— To do —
Please output the line containing "Task: Click the size cell in the E27*3 row" and all lines that follow it in the data below, exactly, with no pictures.
----- Data section -----
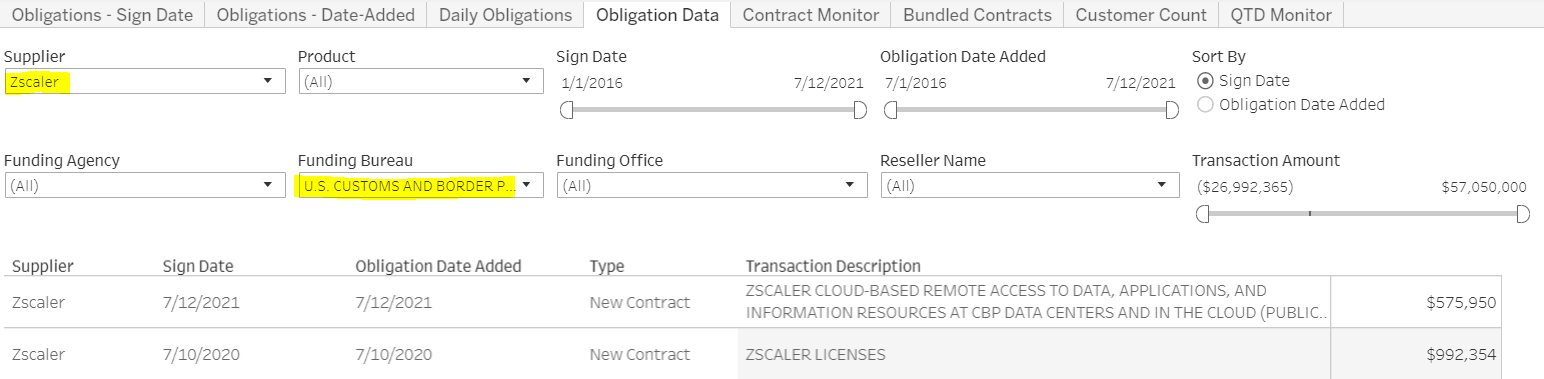Image resolution: width=1544 pixels, height=379 pixels.
Task: Click the Obligation Date Added slider left handle
Action: tap(891, 110)
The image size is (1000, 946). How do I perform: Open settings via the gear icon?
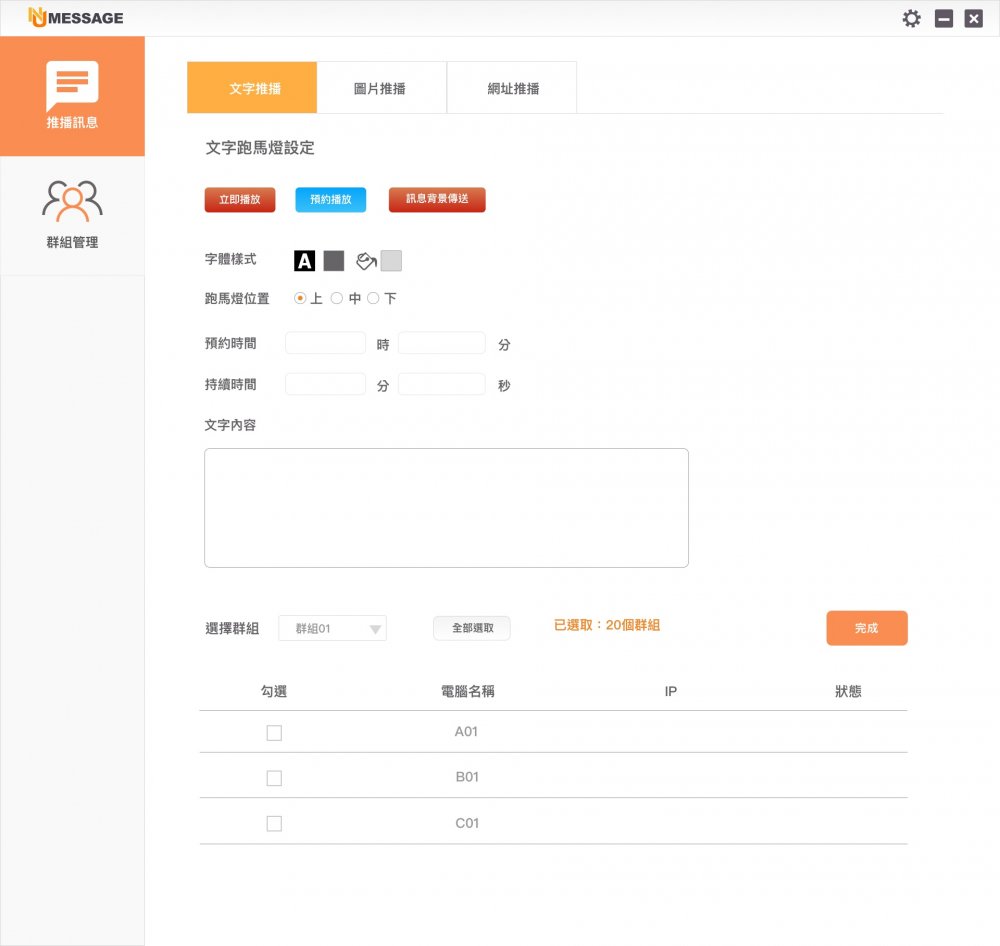tap(911, 18)

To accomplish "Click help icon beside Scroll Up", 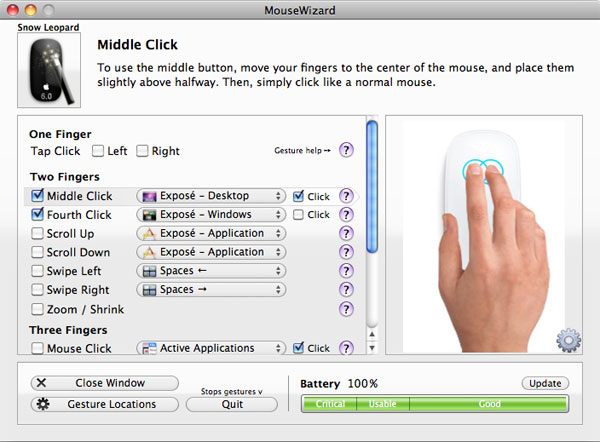I will point(346,233).
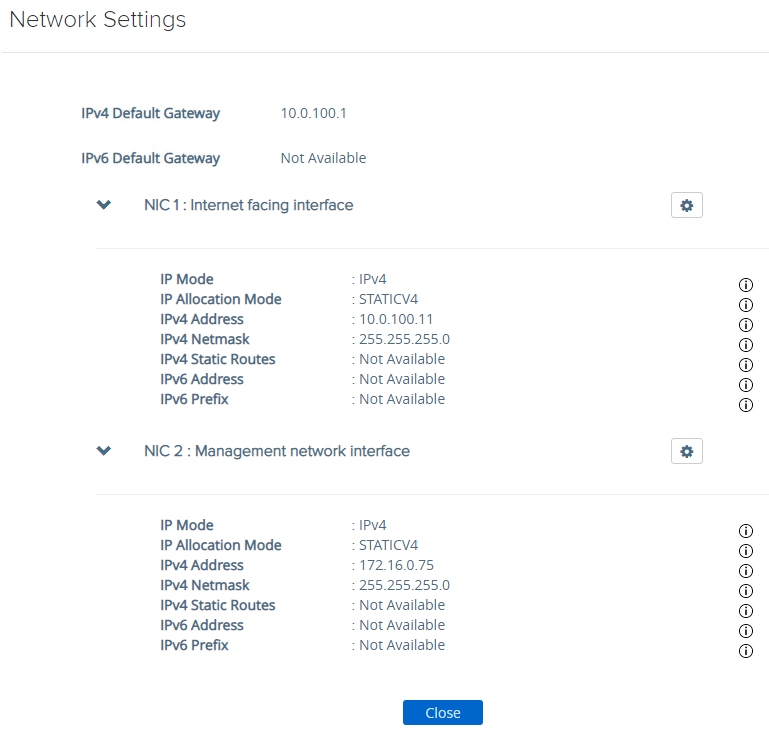Click the blue Close button
This screenshot has width=769, height=741.
coord(442,713)
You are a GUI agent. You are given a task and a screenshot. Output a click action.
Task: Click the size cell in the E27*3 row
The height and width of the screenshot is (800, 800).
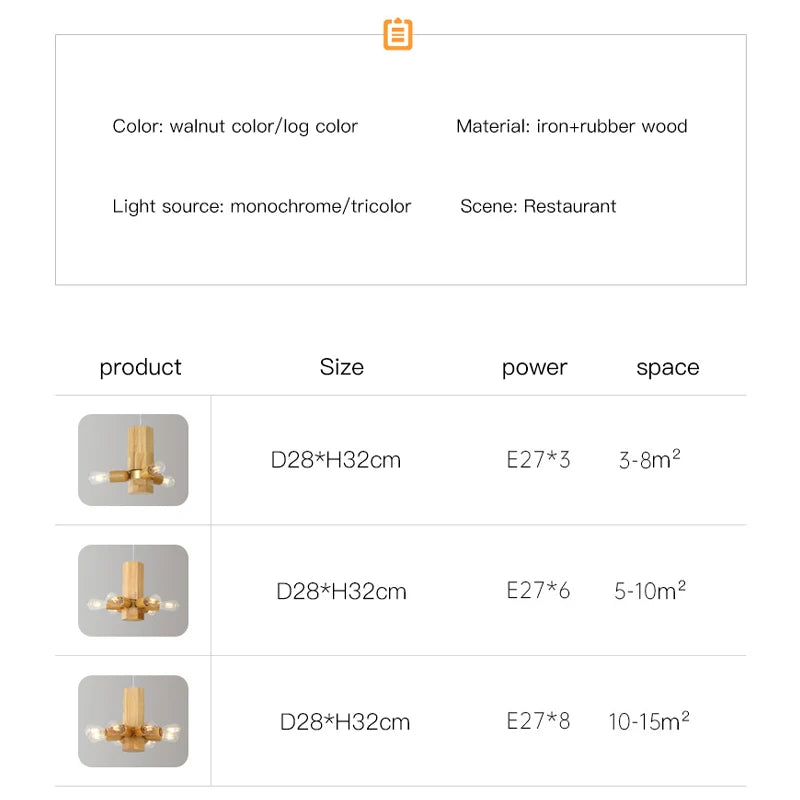click(x=336, y=460)
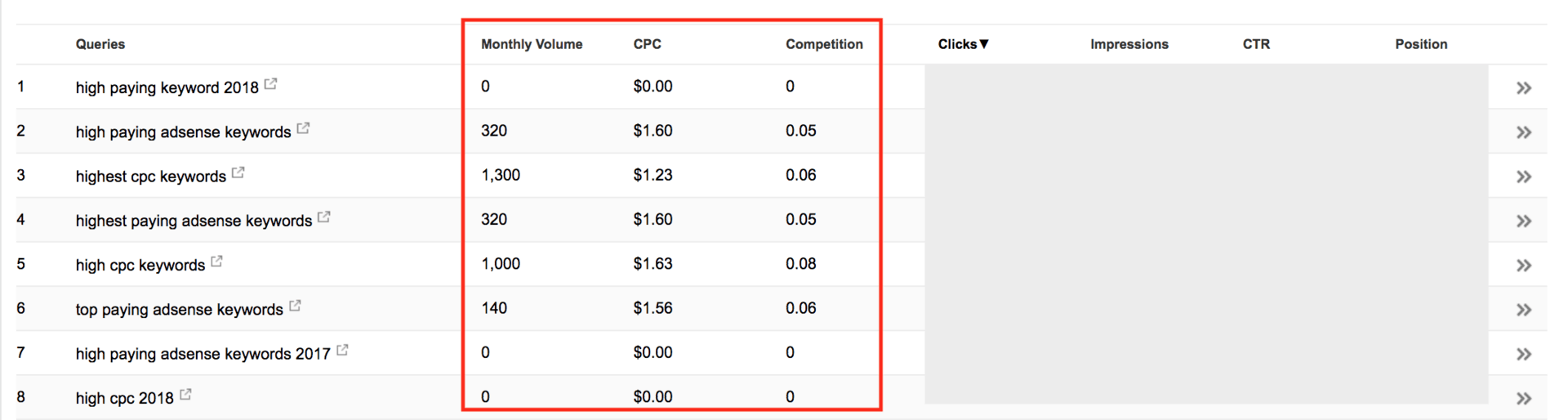Sort table by Impressions column header
Screen dimensions: 1568x420
[x=1129, y=44]
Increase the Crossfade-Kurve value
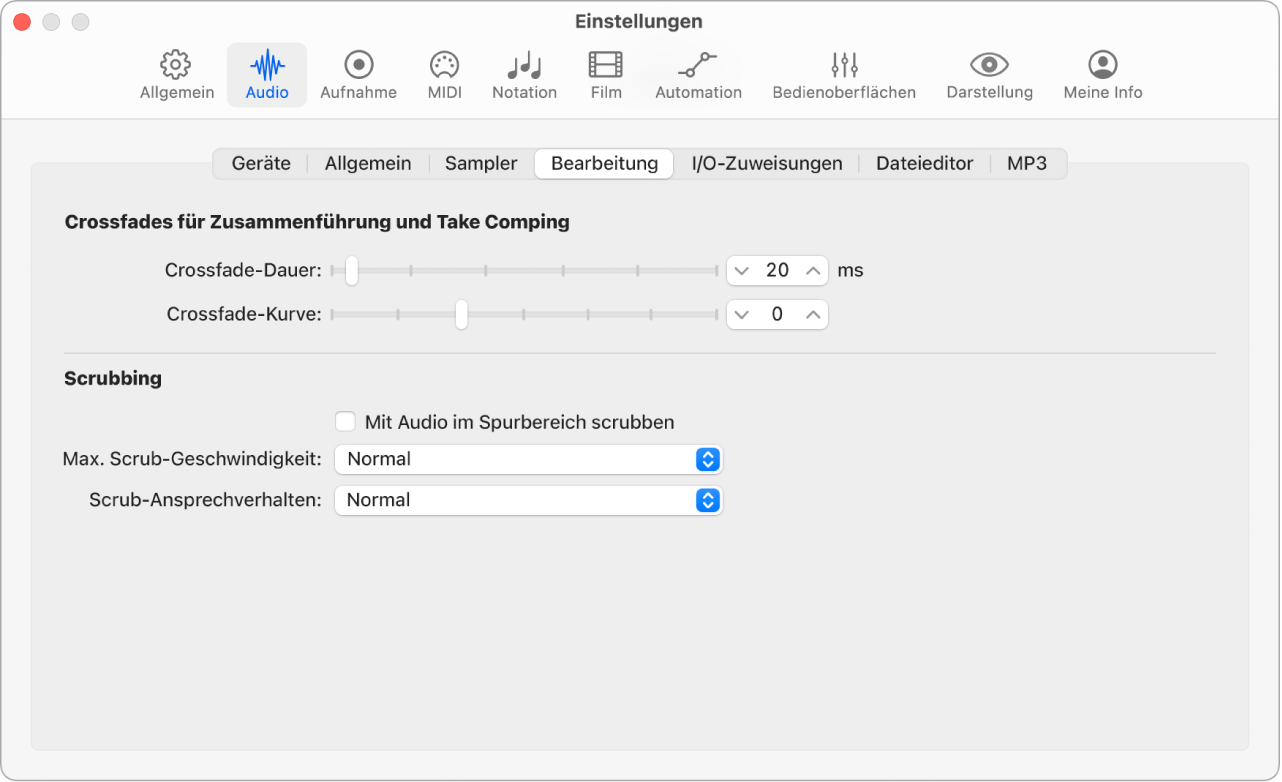This screenshot has height=782, width=1282. 812,314
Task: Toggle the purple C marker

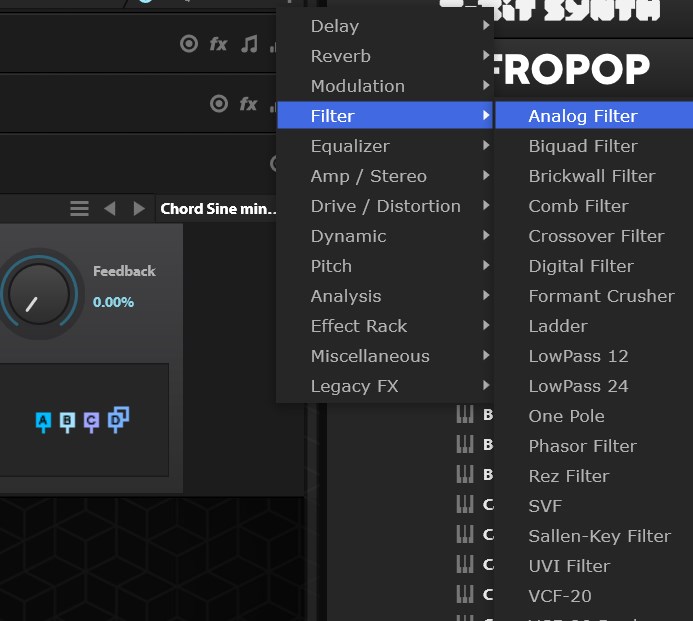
-----
— Answer to the problem —
Task: Click the size cell in the E27*3 row
The height and width of the screenshot is (800, 800).
click(x=336, y=460)
Sort table by Impressions column header
Screen dimensions: 1568x420
[x=1129, y=44]
Increase the Crossfade-Kurve value
This screenshot has height=782, width=1282. 812,314
Task: Toggle the purple C marker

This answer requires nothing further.